Division 3 West Winners 2005.

Penclawdd Rugby Club officially formed in 1888, but rugby has been played in the village since 1880–81, the same year as the founding of the Welsh Rugby Union. In its formative years the club had no permanent pitch, but played on suitable available ground in various areas of the village. It initially used the Dunraven Field, later Cae Dono (Dono's field) on top of the Graig, and during the years preceding the First World War, a field at Graig-y-Coed was favoured.
During the 1906-06 season Penclawdd were unsuccessful in its application to join the WRU. The club was disbanded during the First World War years but re-formed once the war ended.

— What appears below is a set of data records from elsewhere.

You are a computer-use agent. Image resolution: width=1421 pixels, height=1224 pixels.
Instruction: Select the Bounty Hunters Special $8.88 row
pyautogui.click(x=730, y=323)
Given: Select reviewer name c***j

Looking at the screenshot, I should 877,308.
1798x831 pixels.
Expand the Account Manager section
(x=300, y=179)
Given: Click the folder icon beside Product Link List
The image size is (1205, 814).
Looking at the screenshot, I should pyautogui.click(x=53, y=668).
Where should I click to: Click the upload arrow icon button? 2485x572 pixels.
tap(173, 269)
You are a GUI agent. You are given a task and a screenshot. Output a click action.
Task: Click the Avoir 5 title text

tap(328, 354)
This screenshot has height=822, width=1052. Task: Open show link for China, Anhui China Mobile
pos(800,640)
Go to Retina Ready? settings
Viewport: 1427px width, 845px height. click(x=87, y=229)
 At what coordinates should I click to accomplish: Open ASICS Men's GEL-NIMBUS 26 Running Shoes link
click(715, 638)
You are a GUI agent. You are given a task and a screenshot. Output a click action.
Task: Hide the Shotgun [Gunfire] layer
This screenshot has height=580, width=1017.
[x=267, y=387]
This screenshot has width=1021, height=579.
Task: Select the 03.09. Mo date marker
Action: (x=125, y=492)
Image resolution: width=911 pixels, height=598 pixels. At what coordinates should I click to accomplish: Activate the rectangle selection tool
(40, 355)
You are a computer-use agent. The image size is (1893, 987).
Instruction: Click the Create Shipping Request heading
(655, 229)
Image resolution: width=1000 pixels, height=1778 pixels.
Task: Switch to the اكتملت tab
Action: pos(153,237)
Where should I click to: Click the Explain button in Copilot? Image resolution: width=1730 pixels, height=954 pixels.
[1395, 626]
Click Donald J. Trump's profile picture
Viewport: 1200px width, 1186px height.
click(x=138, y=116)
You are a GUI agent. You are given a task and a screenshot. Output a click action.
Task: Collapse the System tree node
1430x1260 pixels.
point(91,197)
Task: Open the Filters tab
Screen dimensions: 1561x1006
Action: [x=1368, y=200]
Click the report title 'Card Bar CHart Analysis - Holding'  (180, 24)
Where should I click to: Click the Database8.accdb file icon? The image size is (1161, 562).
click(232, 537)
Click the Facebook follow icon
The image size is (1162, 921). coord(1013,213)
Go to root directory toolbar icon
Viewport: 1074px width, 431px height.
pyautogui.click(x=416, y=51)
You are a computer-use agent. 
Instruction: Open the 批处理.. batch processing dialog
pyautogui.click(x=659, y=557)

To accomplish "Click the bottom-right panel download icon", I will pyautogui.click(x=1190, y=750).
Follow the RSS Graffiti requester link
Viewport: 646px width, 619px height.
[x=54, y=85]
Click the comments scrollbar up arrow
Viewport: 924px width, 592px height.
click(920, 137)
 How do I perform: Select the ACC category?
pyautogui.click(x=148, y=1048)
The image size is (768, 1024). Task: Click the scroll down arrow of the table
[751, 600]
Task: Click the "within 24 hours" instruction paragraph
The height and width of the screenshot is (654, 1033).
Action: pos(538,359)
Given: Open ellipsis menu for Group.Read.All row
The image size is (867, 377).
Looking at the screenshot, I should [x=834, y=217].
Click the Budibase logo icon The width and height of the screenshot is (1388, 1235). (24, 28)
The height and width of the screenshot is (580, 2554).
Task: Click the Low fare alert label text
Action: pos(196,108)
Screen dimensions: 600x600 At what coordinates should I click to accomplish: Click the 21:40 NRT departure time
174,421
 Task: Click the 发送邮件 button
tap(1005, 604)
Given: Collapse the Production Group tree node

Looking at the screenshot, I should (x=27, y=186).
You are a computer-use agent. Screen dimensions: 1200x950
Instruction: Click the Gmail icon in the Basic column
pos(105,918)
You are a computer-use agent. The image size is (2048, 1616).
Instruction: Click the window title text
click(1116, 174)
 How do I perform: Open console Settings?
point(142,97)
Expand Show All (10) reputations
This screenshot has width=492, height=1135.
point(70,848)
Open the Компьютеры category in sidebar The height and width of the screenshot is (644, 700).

In 1922 the club obtained its own pitch for the first time. It leased the Welfare ground known as the Rec., situated at the foot of the Graig, behind the Tabernacle Chapel. A pavilion was built on the land for the use of the Penclawdd Rugby and Cricket Clubs. In 1927 Penclawdd received Welsh Rugby Union membership, twenty two years after its initial application.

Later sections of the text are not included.